Your job is to copy every line in the material containing the word "left".
────────────────────────────────────────
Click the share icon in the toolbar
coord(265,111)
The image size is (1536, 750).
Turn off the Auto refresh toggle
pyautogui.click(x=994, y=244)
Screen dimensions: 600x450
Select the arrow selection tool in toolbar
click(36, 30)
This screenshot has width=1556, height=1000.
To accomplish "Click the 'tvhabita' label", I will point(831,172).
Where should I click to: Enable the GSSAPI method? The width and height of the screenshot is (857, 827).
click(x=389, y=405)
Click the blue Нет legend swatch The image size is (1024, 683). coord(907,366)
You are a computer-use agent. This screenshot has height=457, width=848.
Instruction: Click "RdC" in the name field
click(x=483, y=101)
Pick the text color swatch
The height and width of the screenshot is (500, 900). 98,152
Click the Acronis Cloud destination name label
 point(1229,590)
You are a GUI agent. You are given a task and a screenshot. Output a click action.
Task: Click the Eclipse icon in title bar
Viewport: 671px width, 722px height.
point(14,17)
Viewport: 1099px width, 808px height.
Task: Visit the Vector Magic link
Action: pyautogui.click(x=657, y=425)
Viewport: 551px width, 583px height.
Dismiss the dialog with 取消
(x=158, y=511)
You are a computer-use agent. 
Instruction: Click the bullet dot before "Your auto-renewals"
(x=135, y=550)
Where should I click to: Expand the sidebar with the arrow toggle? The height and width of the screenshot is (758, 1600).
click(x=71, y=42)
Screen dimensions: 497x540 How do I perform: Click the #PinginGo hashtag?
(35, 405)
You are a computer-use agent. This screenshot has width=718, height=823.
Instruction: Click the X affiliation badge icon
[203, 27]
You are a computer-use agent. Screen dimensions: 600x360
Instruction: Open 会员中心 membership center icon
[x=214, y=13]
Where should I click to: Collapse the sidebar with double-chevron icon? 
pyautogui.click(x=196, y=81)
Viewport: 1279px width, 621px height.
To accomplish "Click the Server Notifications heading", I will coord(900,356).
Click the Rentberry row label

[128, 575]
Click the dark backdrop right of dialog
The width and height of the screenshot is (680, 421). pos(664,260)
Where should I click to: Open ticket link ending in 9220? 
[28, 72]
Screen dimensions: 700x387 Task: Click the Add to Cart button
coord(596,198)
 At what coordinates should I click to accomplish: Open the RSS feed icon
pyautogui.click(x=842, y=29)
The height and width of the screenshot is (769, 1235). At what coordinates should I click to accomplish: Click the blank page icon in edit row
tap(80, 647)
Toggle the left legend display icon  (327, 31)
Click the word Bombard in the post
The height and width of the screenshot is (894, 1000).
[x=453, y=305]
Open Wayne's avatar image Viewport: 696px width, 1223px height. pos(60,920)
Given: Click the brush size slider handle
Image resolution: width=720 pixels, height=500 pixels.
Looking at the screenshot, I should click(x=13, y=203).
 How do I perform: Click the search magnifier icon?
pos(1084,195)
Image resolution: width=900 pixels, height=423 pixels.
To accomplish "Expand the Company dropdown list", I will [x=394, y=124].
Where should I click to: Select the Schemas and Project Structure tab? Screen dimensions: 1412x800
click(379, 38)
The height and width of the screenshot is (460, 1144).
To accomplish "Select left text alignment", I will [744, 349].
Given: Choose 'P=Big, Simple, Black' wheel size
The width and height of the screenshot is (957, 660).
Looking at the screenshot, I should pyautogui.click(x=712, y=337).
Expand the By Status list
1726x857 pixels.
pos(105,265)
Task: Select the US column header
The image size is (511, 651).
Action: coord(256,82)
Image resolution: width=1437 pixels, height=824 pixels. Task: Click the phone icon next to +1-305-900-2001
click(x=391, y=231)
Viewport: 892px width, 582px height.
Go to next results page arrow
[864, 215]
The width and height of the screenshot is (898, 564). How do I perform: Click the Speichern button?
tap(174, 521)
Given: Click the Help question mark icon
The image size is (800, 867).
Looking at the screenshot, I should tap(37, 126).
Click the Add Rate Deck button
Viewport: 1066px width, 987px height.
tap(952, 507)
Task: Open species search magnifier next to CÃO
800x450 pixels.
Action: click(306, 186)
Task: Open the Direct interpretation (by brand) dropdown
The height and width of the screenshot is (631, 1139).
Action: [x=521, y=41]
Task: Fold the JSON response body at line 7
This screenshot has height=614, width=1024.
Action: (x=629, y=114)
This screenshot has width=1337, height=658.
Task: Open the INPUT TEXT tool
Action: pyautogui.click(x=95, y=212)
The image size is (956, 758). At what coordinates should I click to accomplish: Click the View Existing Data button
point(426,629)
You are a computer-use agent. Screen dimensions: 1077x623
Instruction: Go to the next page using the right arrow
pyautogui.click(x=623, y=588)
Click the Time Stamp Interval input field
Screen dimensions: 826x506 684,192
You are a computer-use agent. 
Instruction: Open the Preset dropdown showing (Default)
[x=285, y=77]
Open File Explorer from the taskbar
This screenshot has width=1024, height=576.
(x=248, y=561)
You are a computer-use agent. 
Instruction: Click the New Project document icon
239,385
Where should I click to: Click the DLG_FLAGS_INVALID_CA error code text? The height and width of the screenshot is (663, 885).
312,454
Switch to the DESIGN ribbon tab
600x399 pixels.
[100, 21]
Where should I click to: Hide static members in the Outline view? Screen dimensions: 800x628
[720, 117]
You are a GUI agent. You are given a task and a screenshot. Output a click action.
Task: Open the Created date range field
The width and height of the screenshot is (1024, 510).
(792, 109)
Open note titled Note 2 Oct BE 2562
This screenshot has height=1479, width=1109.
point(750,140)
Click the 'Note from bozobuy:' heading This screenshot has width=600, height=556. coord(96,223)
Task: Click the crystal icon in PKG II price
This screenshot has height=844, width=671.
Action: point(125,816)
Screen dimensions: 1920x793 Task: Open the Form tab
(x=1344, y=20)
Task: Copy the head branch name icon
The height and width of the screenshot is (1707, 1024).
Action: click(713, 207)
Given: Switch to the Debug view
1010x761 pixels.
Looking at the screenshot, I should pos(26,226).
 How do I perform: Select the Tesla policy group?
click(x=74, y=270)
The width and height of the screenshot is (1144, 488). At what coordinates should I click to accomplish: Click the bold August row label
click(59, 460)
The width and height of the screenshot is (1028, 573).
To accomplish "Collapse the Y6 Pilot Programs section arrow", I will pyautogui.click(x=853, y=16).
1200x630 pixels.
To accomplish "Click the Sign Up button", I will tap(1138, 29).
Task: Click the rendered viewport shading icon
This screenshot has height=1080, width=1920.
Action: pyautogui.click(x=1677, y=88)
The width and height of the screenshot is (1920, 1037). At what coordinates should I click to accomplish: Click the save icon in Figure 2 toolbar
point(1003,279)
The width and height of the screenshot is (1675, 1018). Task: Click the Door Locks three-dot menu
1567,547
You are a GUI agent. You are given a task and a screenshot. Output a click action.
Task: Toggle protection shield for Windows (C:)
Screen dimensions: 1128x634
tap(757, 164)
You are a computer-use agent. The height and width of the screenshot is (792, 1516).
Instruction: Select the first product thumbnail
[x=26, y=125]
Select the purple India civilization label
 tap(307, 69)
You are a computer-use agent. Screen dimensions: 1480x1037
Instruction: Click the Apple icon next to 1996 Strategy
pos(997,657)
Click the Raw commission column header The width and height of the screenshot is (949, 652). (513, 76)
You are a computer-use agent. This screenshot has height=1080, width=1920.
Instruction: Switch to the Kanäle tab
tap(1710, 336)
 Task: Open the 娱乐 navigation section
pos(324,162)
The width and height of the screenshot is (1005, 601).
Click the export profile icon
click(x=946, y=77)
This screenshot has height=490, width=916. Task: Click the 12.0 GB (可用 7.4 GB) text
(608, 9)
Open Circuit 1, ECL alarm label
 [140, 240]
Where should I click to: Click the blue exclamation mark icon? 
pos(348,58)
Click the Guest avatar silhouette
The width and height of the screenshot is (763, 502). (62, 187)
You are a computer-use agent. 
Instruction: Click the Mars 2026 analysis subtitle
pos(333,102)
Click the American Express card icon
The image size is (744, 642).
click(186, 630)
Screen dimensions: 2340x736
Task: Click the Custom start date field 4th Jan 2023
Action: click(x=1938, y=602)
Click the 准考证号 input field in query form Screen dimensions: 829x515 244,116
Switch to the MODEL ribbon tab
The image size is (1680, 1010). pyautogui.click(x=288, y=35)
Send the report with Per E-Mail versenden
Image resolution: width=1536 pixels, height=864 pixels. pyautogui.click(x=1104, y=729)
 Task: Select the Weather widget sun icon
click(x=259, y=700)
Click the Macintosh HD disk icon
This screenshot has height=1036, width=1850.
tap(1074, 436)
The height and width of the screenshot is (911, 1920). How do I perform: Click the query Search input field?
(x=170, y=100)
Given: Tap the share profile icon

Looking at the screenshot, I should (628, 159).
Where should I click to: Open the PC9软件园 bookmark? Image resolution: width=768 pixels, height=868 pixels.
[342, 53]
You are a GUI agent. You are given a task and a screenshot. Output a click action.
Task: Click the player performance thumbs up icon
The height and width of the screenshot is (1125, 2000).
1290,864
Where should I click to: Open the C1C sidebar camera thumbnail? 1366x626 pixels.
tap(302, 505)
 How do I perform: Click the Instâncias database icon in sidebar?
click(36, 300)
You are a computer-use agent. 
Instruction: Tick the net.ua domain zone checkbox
────────────────────────────────────────
## RESPONSE AREA
Toggle the left legend display icon  (327, 31)
To accomplish "Select left text alignment", I will [744, 349].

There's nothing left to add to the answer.